**PROBLEM:**
Once the line with "Task: Register for Learning from Mosses" is found in the entries below, print it and each following line exactly, stopping after the line with "Create a Pivot"; print nothing else.

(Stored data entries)
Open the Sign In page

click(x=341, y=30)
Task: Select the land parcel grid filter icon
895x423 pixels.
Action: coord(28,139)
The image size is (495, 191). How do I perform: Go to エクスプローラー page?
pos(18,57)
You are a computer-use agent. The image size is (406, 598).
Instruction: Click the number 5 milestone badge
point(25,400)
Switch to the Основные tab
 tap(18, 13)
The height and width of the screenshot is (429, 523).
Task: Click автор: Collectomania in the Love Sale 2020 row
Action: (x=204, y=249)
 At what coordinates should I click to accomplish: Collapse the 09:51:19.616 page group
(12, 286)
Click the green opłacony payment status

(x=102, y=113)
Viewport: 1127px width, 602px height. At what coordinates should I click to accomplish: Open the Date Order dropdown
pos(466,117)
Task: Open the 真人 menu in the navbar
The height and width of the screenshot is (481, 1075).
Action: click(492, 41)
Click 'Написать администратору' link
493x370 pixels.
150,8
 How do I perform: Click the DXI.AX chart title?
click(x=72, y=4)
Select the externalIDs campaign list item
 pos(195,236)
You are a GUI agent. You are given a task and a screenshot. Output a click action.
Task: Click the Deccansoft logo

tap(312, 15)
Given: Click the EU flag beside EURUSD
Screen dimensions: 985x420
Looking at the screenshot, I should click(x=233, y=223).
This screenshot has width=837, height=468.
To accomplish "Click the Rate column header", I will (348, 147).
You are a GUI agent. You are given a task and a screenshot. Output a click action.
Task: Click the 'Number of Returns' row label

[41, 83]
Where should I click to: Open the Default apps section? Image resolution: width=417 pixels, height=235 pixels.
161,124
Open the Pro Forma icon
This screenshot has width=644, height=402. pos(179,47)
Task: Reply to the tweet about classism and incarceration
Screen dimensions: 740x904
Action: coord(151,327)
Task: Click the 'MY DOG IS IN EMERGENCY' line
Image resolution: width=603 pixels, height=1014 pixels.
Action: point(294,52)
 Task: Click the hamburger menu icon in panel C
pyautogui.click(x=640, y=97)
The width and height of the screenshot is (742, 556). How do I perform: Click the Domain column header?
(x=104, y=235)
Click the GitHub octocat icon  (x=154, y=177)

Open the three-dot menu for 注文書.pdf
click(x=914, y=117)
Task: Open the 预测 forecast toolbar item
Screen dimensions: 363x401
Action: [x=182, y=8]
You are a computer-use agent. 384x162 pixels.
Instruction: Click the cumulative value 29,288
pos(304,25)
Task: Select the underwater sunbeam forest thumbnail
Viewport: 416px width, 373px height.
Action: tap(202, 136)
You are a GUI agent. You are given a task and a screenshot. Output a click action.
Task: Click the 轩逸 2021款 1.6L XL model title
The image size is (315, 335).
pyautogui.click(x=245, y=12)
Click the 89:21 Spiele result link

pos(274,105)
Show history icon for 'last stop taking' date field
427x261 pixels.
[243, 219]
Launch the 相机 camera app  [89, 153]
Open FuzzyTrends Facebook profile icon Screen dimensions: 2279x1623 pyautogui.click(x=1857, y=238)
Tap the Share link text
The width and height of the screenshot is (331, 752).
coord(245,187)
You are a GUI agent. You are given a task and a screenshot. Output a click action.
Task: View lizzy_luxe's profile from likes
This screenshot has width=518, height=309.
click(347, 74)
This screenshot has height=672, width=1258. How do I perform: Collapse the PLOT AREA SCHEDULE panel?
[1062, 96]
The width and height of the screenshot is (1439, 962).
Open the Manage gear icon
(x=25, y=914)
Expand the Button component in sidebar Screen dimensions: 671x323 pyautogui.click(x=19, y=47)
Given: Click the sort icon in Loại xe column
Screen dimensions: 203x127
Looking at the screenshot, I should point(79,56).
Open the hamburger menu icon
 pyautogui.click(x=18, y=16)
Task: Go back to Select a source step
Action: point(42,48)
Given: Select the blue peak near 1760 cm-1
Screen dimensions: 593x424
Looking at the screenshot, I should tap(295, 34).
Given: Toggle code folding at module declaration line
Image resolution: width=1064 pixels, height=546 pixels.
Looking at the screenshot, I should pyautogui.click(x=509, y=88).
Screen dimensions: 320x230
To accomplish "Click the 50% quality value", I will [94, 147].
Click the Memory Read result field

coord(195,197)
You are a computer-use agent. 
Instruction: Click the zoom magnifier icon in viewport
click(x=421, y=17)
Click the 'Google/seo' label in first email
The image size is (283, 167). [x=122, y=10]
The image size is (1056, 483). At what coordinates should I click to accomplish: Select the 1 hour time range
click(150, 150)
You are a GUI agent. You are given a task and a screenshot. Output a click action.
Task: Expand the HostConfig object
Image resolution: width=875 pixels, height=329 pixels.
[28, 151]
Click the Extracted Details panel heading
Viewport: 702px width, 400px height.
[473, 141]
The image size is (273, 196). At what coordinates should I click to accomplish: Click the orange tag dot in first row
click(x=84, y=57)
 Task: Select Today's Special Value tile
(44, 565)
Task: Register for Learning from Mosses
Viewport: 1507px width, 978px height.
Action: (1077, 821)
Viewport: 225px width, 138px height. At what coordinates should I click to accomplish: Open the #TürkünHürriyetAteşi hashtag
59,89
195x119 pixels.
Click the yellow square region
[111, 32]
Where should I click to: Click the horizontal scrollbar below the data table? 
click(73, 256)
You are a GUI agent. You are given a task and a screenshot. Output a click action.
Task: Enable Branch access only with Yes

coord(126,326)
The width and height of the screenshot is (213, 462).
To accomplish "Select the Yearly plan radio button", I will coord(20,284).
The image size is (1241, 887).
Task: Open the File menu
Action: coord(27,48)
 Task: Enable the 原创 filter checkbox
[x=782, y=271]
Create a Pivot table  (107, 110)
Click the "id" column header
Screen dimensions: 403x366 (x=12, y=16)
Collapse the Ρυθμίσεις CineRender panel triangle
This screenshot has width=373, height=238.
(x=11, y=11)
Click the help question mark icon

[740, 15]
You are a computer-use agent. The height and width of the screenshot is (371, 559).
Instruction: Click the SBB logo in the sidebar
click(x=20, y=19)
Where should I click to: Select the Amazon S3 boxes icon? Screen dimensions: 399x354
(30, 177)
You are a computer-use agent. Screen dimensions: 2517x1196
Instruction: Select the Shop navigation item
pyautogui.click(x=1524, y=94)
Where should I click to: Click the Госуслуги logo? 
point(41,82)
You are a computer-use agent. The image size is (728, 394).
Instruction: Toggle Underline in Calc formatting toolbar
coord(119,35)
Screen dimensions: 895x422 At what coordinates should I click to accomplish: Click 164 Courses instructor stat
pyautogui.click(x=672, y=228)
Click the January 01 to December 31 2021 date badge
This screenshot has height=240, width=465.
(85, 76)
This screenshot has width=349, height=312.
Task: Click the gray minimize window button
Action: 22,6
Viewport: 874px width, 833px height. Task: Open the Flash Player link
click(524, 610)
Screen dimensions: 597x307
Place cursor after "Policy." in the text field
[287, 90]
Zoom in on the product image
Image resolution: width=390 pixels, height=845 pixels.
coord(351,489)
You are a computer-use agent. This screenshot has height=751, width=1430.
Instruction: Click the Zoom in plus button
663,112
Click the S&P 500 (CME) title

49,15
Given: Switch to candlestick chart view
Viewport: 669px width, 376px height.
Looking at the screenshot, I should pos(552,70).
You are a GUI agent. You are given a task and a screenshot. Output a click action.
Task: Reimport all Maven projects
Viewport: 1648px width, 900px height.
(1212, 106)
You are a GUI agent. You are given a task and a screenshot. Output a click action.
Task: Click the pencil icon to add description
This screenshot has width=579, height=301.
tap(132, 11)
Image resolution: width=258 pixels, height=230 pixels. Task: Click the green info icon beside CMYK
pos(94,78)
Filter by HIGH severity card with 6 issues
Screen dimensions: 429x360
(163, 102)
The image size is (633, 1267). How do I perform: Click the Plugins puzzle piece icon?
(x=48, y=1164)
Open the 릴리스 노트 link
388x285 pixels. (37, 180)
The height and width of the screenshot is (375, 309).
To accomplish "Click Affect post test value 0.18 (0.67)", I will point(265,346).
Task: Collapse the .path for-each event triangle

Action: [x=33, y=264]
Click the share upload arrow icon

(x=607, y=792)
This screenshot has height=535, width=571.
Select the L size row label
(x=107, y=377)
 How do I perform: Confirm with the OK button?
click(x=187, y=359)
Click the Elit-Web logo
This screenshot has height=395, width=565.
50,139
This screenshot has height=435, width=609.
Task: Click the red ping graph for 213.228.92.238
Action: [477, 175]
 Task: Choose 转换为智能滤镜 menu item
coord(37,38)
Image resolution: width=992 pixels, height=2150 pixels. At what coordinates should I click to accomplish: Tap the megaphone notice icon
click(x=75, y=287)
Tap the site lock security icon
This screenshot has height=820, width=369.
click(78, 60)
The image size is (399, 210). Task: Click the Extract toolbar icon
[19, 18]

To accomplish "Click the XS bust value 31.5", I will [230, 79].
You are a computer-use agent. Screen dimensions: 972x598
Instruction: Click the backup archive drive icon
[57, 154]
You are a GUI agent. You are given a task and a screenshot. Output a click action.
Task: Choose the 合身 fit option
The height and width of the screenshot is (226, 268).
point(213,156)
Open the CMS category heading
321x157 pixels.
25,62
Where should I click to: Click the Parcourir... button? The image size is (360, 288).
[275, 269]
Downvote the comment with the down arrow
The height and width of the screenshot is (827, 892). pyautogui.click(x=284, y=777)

**RESULT OF THE EXERCISE:**
Task: Register for Learning from Mosses
Viewport: 1507px width, 978px height.
Action: (1077, 821)
Viewport: 225px width, 138px height. At what coordinates should I click to accomplish: Open the #TürkünHürriyetAteşi hashtag
59,89
195x119 pixels.
Click the yellow square region
[111, 32]
Where should I click to: Click the horizontal scrollbar below the data table? 
click(73, 256)
You are a GUI agent. You are given a task and a screenshot. Output a click action.
Task: Enable Branch access only with Yes

coord(126,326)
The width and height of the screenshot is (213, 462).
To accomplish "Select the Yearly plan radio button", I will coord(20,284).
The image size is (1241, 887).
Task: Open the File menu
Action: coord(27,48)
 Task: Enable the 原创 filter checkbox
[x=782, y=271]
Create a Pivot table  (107, 110)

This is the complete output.